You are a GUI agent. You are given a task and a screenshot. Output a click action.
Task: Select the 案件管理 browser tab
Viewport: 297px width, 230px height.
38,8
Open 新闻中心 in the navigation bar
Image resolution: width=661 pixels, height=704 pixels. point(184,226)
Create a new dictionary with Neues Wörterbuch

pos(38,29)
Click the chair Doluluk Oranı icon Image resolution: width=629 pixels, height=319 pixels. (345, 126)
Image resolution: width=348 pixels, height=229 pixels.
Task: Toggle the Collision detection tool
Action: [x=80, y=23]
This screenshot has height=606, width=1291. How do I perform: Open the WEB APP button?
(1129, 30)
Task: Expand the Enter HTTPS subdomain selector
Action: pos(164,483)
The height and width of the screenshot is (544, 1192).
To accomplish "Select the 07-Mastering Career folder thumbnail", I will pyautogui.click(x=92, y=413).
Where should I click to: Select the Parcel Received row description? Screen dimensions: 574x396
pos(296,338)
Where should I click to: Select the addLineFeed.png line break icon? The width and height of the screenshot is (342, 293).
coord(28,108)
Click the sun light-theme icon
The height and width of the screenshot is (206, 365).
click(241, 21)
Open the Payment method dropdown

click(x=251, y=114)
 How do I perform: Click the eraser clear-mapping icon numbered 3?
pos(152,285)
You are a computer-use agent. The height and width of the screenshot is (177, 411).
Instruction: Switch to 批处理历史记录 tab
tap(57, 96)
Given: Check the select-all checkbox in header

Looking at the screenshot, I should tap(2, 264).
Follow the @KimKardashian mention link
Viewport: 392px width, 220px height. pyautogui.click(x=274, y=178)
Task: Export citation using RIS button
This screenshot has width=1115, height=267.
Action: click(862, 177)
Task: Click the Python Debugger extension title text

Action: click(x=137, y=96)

(TASK REQUIREMENTS) Filter the records above for lines containing the word "agent", and copy those lines.

(EXERCISE ANSWER)
You are a GUI agent. You are given a task and a screenshot. Output a click action.
You are a computer-use agent. The height and width of the screenshot is (177, 411).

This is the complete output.